The Ties That Bind: NSF Funds Research at WPI Aimed at Cracking the Hidden Genetic Code Across Species

A team led by Dmitry Korkin will use advanced math and computing power to sift through the genomes of animals, plants, fungi, and other organisms to find shared genetic sequences that may point to fundamental cellular functions.
October 22, 2015

Dmitry Korkin, WPI associate professor of computer science

If a human being, a worm, a broccoli plant, and a yeast cell share common genetic elements, those snippets of DNA, having remained unchanged over millions of years of evolution, are likely to perform fundamental biological functions.

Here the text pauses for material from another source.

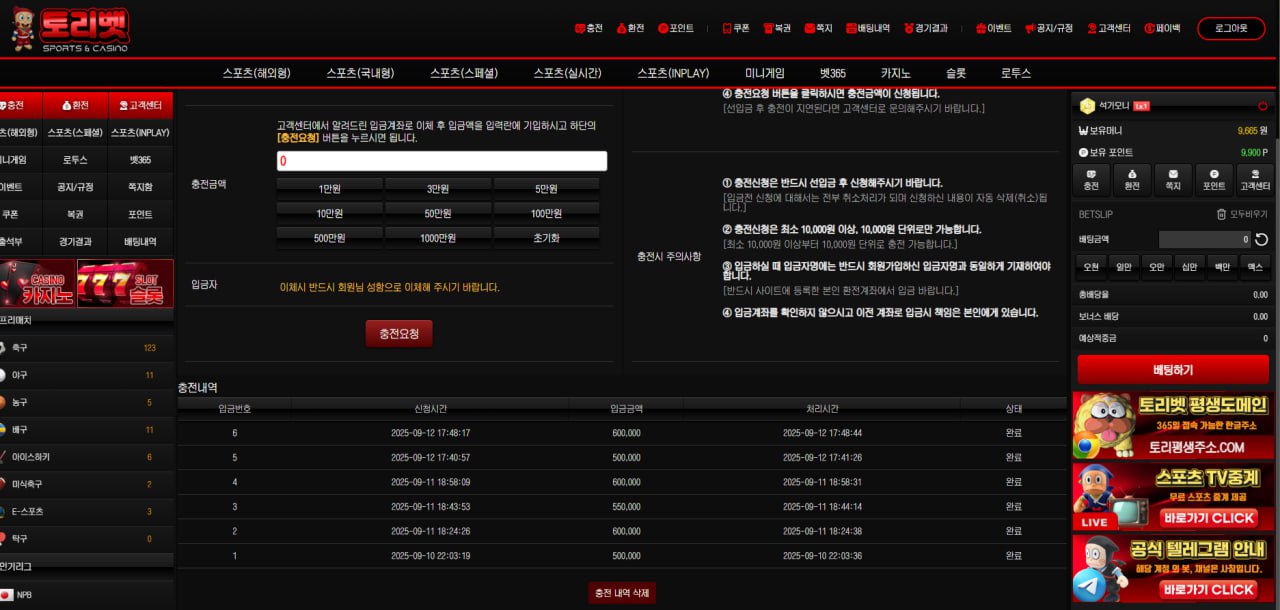The image size is (1280, 610).
Task: Click the trash icon to clear the betslip
Action: coord(1221,214)
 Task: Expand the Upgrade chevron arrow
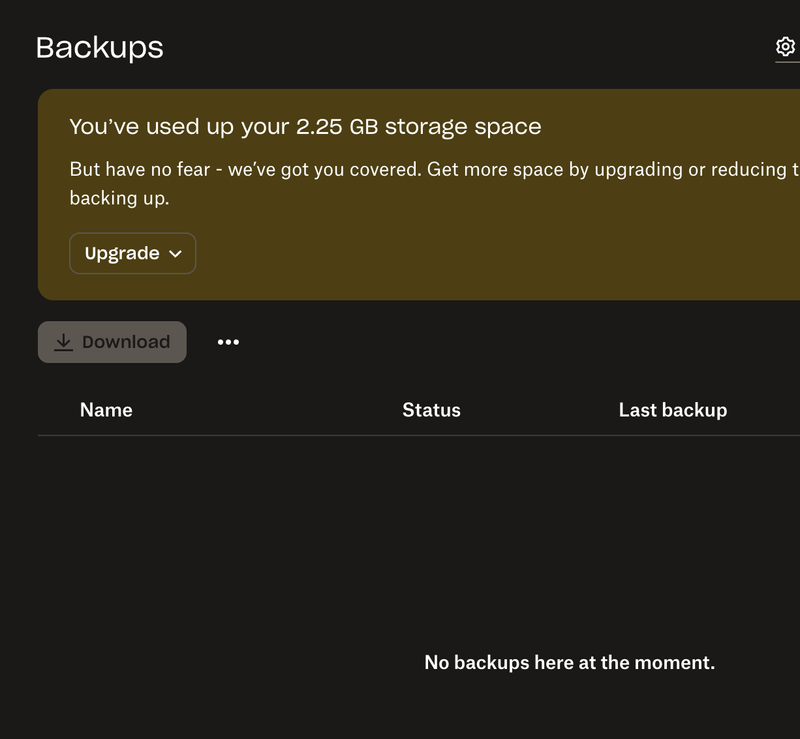click(x=176, y=254)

The National Science Foundation (NSF) has awarded Worcester Polytechnic Institute (WPI) a $768,000 research grant to identify such elements across all known genomes of plants, animals, fungi, and other complex organisms to gain insight into the roles they play in our cells. Dmitry Korkin, PhD, associate professor of computer science and principal investigator for the new project, will use mathematical algorithms and advanced computing technology to analyze vast amounts of genomic data to identify common genetic elements.

"We call these sequences long identical multispecies elements, or LIMEs," said Korkin. "To be conserved across species that diverged hundreds of millions years ago, these elements must carry out some very basic and vital functions in the cells."

Korkin is a member of WPI’s Bioinformatics and Computational Biology Program, which uses advanced mathematics and computer science to shed light on basic biology. In the new project, Korkin's team will analyze all the available genomes of eukaryotes, which are organisms whose genetic material is contained within a nucleus. (Bacteria and other simple single-celled organisms do not have nuclei and are called prokaryotes.) Currently, the genomes of some 925 eukaryotic species are sufficiently sequenced for Korkin’s analysis; they include many plants and animals, as well as the human genome.

"Just a few years ago, we could not even approach this question, because there was too much data to deal with," Korkin said. "With the technology we had then, the algorithms would have to run, literally, for a thousand years to get a result."

Korkin and his team have made technical leaps, developing new "cache-oblivious" algorithms that are designed not only to answer genetic questions, but also to maximize the efficiency of available computer processing power. "You have to understand the hardware you’re running on to optimize the algorithms," Korkin said. "What we're seeing in early results is a thousand-fold improvement. What we were doing on big servers that took weeks, we can now do on a laptop in a couple of hours."

A genome is the complete set of DNA molecules that carry the genetic information needed for development and function of an organism. Famously dubbed "the double-helix", a DNA molecule looks like a twisted ladder with two side rails linked by pairs of only four nucleotides: adenine (A), cytosine (C), guanine (G), and thymine (T). Those four letters are the entire genetic alphabet. The microscopic worm C. elegans has about 100 million base pairs of A, C, G, and T in its genome, while the human genome runs to 3 billion base pairs.

Genes are large sequences of base pairs that provide specific instructions for production of proteins in cells. Genes that code for proteins, however, account for less than two percent of the DNA in human cells. For many years, the remaining 98 percent was called "junk DNA" and thought to be inactive leftovers built up from millennia of evolution. "We now know that it's really not junk at all," Korkin said. "Those non-coding regions of the genome are emerging as very important for basic development and regulatory functions."

Over the next three years, Korkin’s team will work to identify identical (or nearly identical) patterns of base pairs that exist across species and develop some understanding of the evolutionary history of those genetic elements and their roles in normal development or the onset of disease. Korkin expects most of the LIMEs will fall in non-coding regions, given that those areas dominate the genome, but the project may also identify some common genes.